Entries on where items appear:
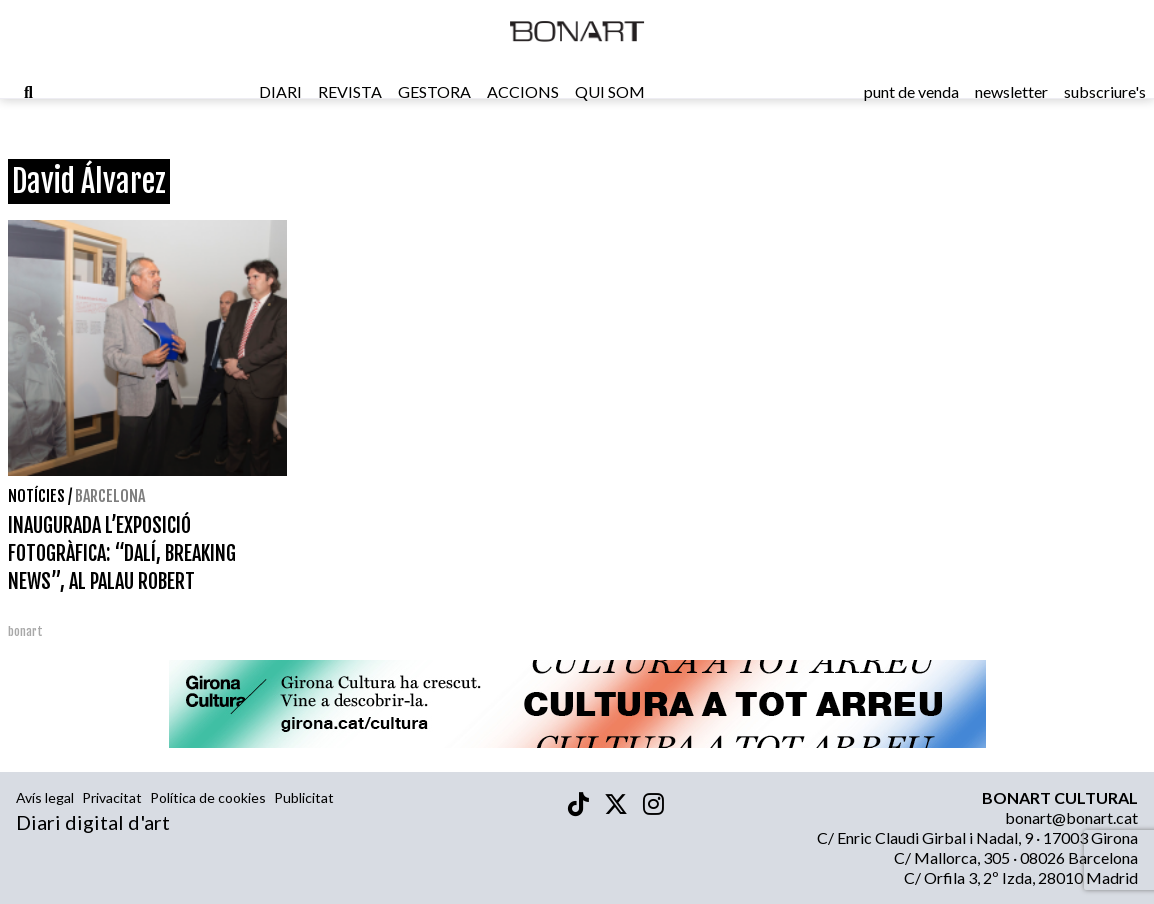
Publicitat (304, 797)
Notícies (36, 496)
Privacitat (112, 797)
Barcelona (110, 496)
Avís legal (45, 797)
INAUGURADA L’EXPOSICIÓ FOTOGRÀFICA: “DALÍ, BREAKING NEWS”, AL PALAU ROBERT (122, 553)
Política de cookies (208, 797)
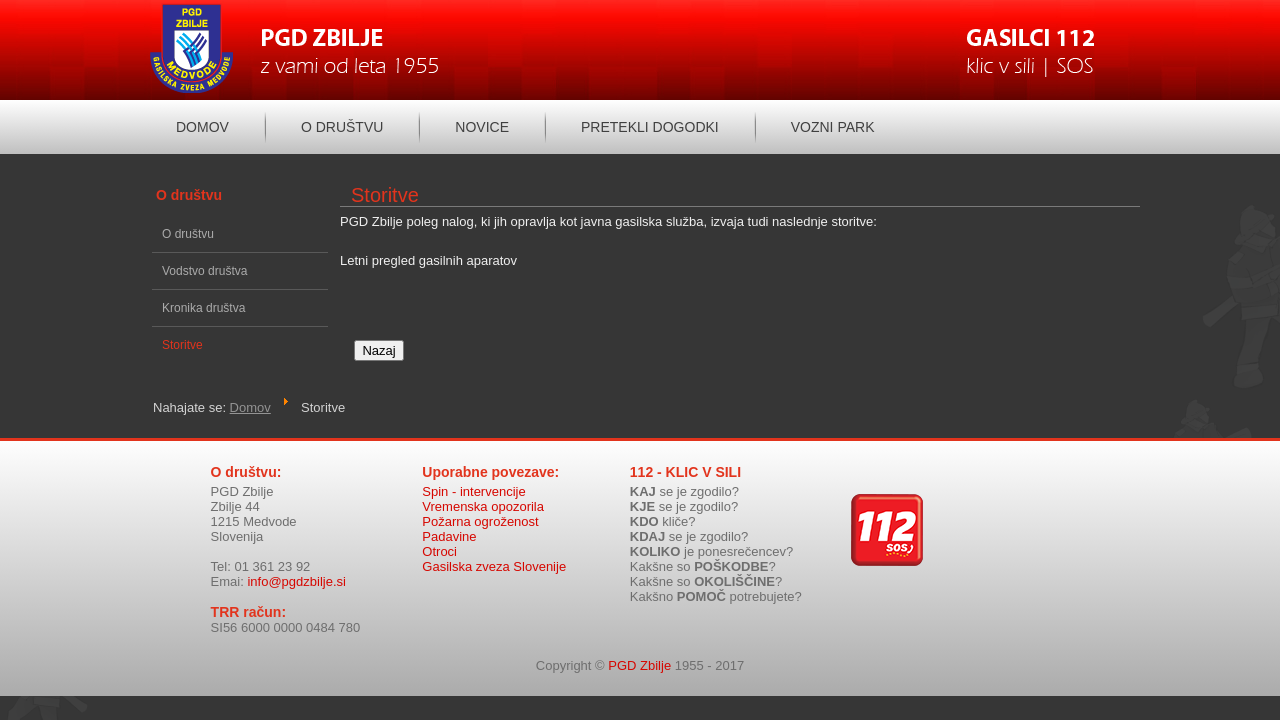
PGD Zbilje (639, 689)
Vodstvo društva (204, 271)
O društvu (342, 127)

---

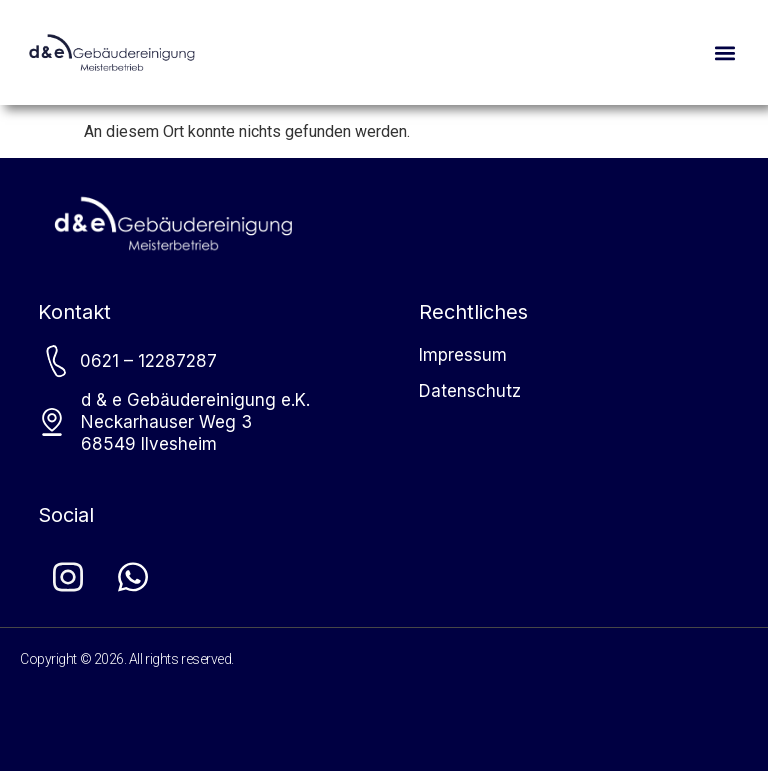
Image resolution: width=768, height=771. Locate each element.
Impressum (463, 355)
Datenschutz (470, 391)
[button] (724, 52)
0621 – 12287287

▶ [SHORT TASK] Lay out the items from the line containing "Barcelona (110, 496)" through the line containing "Vodstvo društva (204, 271)" as a Markdown table with the columns No. and Item. Give one row per line, and omit the pictures and any blank lines.

▶ [OUTPUT BELOW]
| No. | Item |
|---|---|
| 1 | Barcelona (110, 496) |
| 2 | Avís legal (45, 797) |
| 3 | INAUGURADA L’EXPOSICIÓ FOTOGRÀFICA: “DALÍ, BREAKING NEWS”, AL PALAU ROBERT (122, 553) |
| 4 | Política de cookies (208, 797) |
| 5 | PGD Zbilje (639, 689) |
| 6 | Vodstvo društva (204, 271) |